Tuesday, April 23, 2024

Poetry @ PRS Mansion, Hollywood (4/25)



What's it all mean? Let's dive deep
Poet and Peace Activist Mandy Kahn and friends created a poetry series at PRS (the Philosophical Research Society).
  • Deep Dive Poetry
  • Thursday, April 25, 7:30 PM
  • The PRS Mansion Hollywood
  • 3910 Los Feliz Bl., Los Angeles
  • FREE or donate to support PRS
It’s a space for writers to share works that take a “deep dive” —

Host and PRS Peace Teacher Mandy Kahn
poems that consider a philosophical or spiritual dimension to life, poems that plumb the depths of “self,” poems that consider the natural world, or poems that feel contemplative.

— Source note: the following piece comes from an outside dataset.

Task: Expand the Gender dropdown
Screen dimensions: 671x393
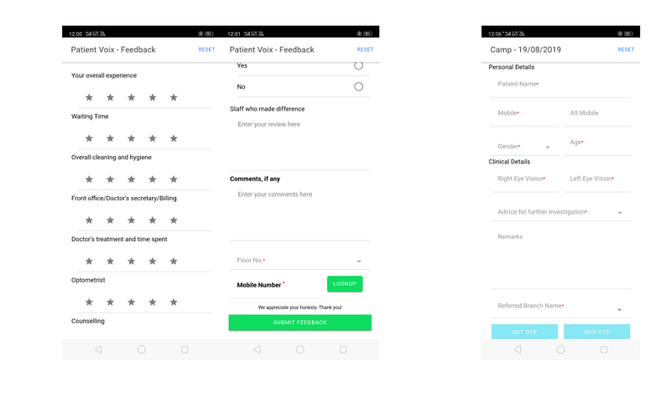Action: point(525,147)
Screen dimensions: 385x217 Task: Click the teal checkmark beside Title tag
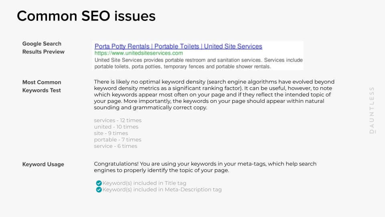99,183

Deep is a personal designation, as individual writers see it. Above all, it’s a prompt for poets to pose the question, “In which poems am I focused most deeply?”

This is National Poetry Month. And these are the featured readers:

Inside the PRS (Philosophical Research Society) library of world religions (Manly P. Hall)
Monthly Deep Dive Poetry Series: April's featured poet Katie Ford (poetryfoundation.org)

Featured poet Katie Ford
I.
The Lord Is a Man of War

The Lord is a man of war
I read by window and wick

and for once I believed
the book of Exodus true
the origin of our points sharpened
with fire our axes bows our pikes

and finally I could see
the cooling lava pits of their eyes
their giant gingko ears
their bellows of desert pain
how elephants became elephantry

how the woman who fevered with pox
became after death a weapon
a contagion to catapult over fortified walls

and finally I knew
why in this theater
the missiles are named
Savage Sinner Scapegoat
Peacekeeper and Goblet

Herren er en stridsmann
my descent is of the Vikings so
man is a Lord of war. 

II.
Far Desert Region

Comes August, comes December,
then April thinned of its birds.
Again August, ten times.
Fathers forage the bombed chemical plant
for barrels to carry water
from the lime-bright pools to houses
leaning inside hot wind.

To think a war might give a gift:
a pool, a clean bucket.

III.
The Day-Shift Sleeps,

the night-war wakes:
Torturers button their canvas shirts.
They straighten their cots.
They bite their toast.
They tidy their folders.
They smoke their smokes.
They tidy their blank, blank folders.
All the little chores
before going on a trip,
theirs is the zeal of children.

IV.
[Does the war want

us to unstitch its side and climb in, to become
its good surgeon?
Stupid poet, a war can’t know
what it wants.]

Katie Ford is author of Deposition and Colosseum (Graywolf Press), and of the chapbook Storm (Marick Press). Her poems have appeared in The American Poetry Review, The Paris Review, Ploughshares, Poets & Writers, and The New Yorker.